→ **Assignment 1**:
In the Phil Francis article, which team won Super Bowl XVI?
→ **Assignment 2**:
Rewrite the Phil Francis article from "Francis was placed on injured reserve again" to "of his doctor.", replacing "pro football" with "professional football".

START Passage

Phil Francis

No. 48
- Position: Running back

Personal information
- Born: January 10, 1957 (age 69) Kewanee, Illinois, U.S.
- Listed height: 6 ft 1 in (1.85 m)
- Listed weight: 205 lb (93 kg)

Career information
- High school: Beaverton (Beaverton, Oregon)
- College: Stanford
- NFL draft: 1979: 7th round, 166th overall pick

Career history
- San Francisco 49ers (1979–1981);

Awards and highlights
- Super Bowl champion (XVI);
- Stats at Pro Football Reference

= Phil Francis =

American football player (born 1957)

Phillip Kevin Francis (born January 10, 1957) is an American former professional football running back who played for the San Francisco 49ers of the National Football League (NFL). He played college football for the Stanford Cardinal and was selected by the 49ers in the seventh round of the 1979 NFL draft.

==Early life==
Phillip Kevin Francis was born on January 10, 1957, in Kewanee, Illinois. He attended Beaverton High School in Beaverton, Oregon.

==College career==
Francis enrolled at Stanford University to play college football for the Cardinal. He played for the junior varsity team in 1975 and was a three-year varsity letterman from 1976 to 1978. He played in 33 games for Stanford, rushing 261 times for 1,127 yards and ten touchdowns while also catching 88 passes for 679 yards and one touchdown.

==Professional career==
Francis was selected by the San Francisco 49ers in the seventh round, with the 166th overall pick, of the 1979 NFL draft. He signed with the team on May 17. He played in all 16 games for the 49ers during the 1979 season as a reserve running back, recording 31 carries 118 yards and one touchdown, 32 receptions for 198 yards on 47 targets, seven kick returns for 103 yards, and two fumbles. Francis was placed on injured reserve on October 7, 1980, activated on November 8, and placed on injured reserve again on November 15. He appeared in five games, starting one, overall in 1980, totaling seven rushes for 36 yards, three catches for 23 yards on three targets, and five kick returns for 60 yards.

Francis was placed on injured reserve again on August 25, 1981, and missed the entire 1981 season. On January 24, 1982, the 49ers won Super Bowl XVI. In February 1982, after undergoing his second major knee surgery, Francis retired from pro football at the advice of his doctor.

END Passage
START Supplied data

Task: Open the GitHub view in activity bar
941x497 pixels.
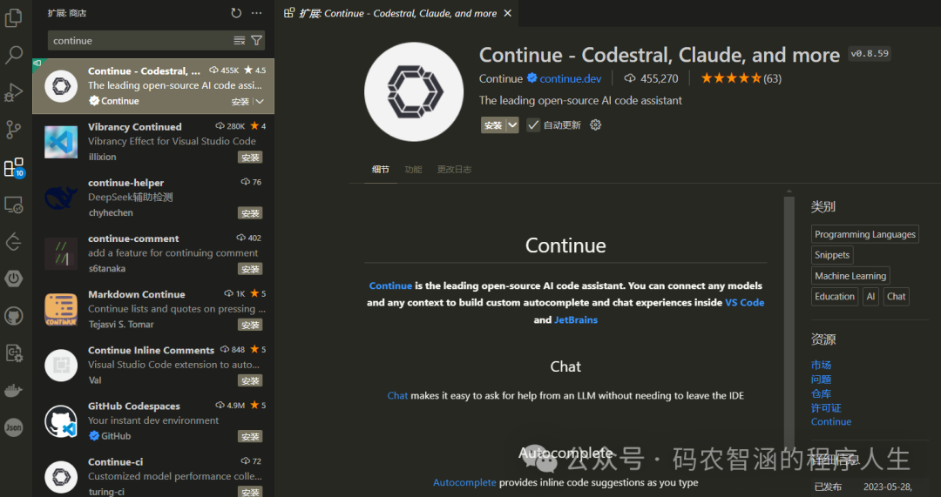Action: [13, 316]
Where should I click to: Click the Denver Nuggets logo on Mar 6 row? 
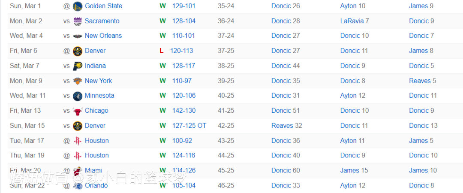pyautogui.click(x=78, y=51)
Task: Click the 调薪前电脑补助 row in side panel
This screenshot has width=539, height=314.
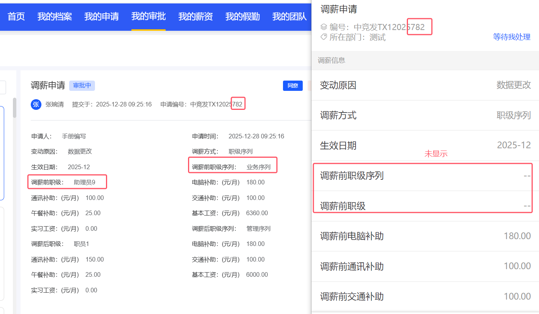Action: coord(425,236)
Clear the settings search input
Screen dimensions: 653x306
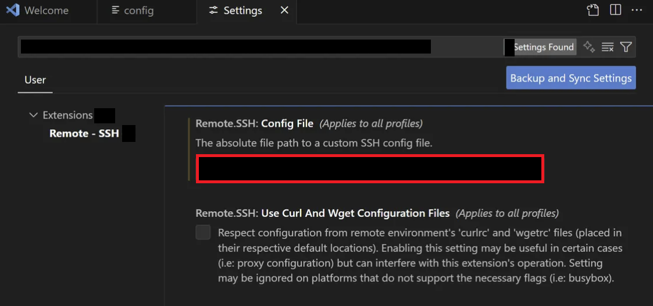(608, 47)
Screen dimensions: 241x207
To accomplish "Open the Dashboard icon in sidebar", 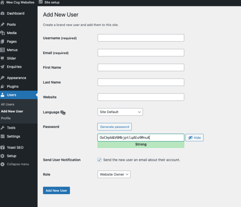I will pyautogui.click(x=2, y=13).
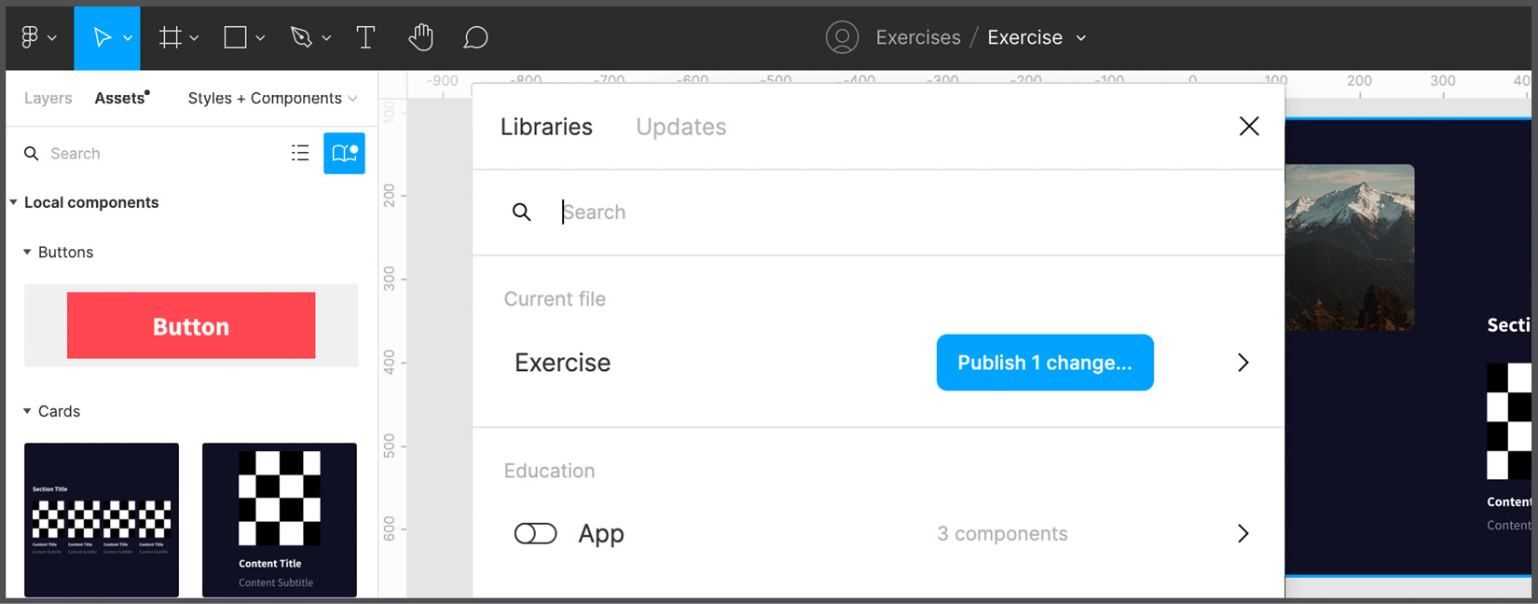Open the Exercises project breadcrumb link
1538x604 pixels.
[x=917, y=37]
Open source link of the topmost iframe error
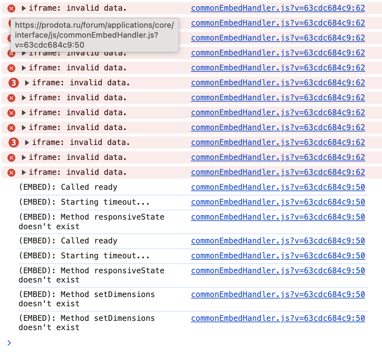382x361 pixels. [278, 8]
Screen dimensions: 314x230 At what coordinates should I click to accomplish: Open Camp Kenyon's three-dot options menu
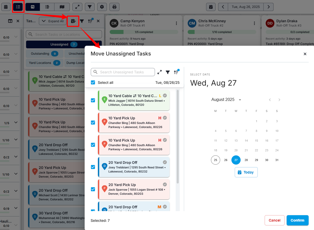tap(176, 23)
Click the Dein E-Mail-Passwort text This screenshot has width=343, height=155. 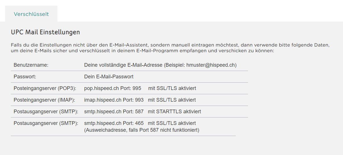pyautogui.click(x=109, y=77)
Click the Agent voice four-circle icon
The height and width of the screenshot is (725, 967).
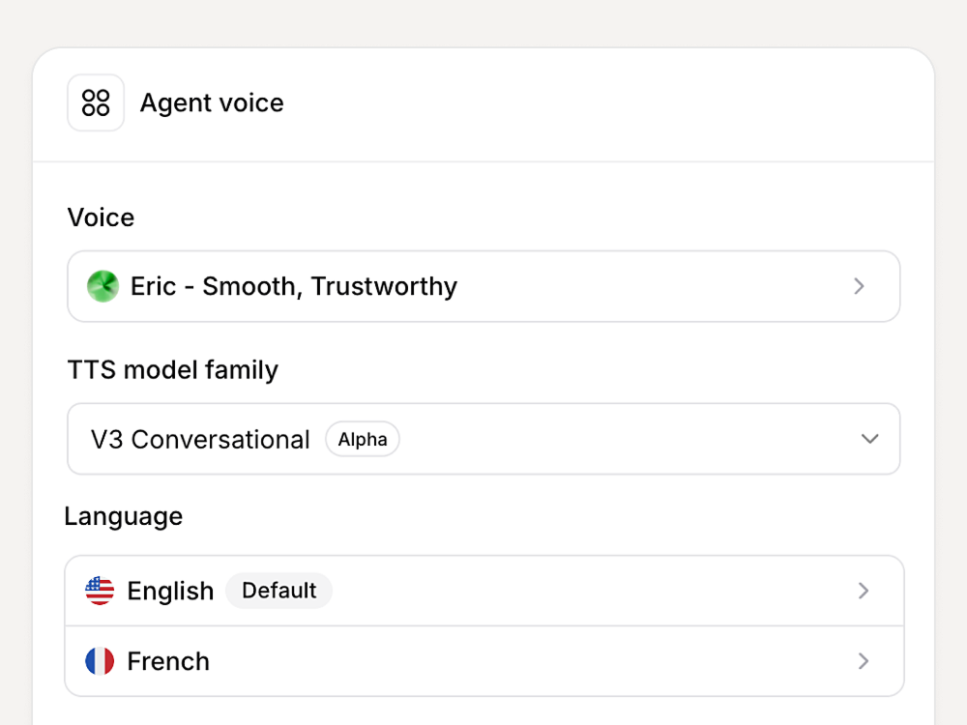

END Supplied data

→ **Output 1**:
The San Francisco 49ers won Super Bowl XVI.

→ **Output 2**:
Francis was placed on injured reserve again on August 25, 1981, and missed the entire 1981 season. On January 24, 1982, the 49ers won Super Bowl XVI. In February 1982, after undergoing his second major knee surgery, Francis retired from professional football at the advice of his doctor.